We selected 150 tree triplets (3 infected neighbouring trees in a row). Trees were grown on M9 rootstock and were planted at a distance of 0.8-1 m within the row and 2.8-3 m between rows. Glyphosate based herbicide (Boom Efect; 48% of glyphosate) was applied by two different methods. In case of 70 triplets 0.1 l of Boom Efect preparation was applied by spraying to each tree in the middle of selected triplets at the beginning of October. The middle trees of triplets were sprayed very carefully at low pressure by cnapsack sprayer with shield to prevent any drifting of spray to two adjacent trees. To other 80 additionally selected triplets, 0.1 l of glyphosate preparation (Boom Effect) per tree in the middle of triplets was applied in the spring (April). Selected middle trees of triplets were sawn aside 20 cm above ground. Glyphosate preparation was poured into holes made by chisel into tree stumps. Two trees adjacent to the treated middle tree were afterwards monitored for presence of herbicide damage for one growing season.

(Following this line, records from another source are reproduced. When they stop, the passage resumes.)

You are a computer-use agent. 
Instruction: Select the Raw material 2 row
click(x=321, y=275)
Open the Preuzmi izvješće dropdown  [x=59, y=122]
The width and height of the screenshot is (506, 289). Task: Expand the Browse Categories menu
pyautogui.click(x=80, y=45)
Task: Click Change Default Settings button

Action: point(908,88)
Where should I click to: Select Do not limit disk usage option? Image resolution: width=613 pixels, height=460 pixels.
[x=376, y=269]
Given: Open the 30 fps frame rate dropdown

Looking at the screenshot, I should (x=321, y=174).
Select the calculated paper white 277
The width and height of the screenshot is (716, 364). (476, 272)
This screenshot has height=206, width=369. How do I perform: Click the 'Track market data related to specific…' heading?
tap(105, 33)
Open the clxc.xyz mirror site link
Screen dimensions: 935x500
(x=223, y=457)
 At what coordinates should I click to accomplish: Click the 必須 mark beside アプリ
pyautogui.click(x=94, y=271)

Molecular detection of phytoplasma in root-stocks
The rootstocks were grown in containers for four years. Afterwards the soil was removed from the roots by rinsing them with water jet. The rinsing was carried out very carefully with low water pressure, to avoid any tearing of roots or eventual root fusions (bridges). The root system of all plants was checked very accurately for the presence of root bridges. For each container the presence or absence of root bridges was recorded. After separation of rootstocks, samples of root and leaf tissues were taken to a laboratory for testing the presence of CPM.

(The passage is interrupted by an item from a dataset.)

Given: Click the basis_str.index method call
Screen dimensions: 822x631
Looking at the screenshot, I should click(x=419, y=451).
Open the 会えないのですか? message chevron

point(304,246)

The procedures for laboratory testing were used as described by Brzin et al. (2003). PCR of 35 cycles was performed in 40 reaction volume using the AP group specific pair of primers fO1/rO1 (Lorenz et al. 1995, Seemüller et al. 1996) and 2 of DNA as template. Negative samples were further tested in the nested PCR assays, where amplification products obtained after 35 cycles in 40 ^l reaction volume with the universal primer pair P1/P7 (Seemüller et al. 1996) were diluted 1:100 in water and re-amplified with AP group specific primers fO1/rO1 as described above. All sets of reactions included DNA samples from healthy plants and controls lacking template DNA as well as positive controls. Samples (15 ^l) of PCR product were resolved by 1 % agarose gel electrophoresis and visualized by staining with ethidium bromide (2x10-4mgml-1) and UV illumination.
RESULTS AND DISCUSSION
Our results support the first finding of Ciccotti et al. (2007) that, in the case of phytoplasma causing AP disease, root-to-root transmission is possible. They reported on visible anastomosis after two years experiment, therefore we are surprised that clearly visible root bridges did not develop within a period of four years, although rootstocks developed very dense knitted root systems. In their experiment they forced rots to fuse by inserting them into very narrow hoses (1 cm diameter). We just planted rootstocks in containers without inserting roots in any hose and because of that the experimental conditions at both experiments were not completely comparable.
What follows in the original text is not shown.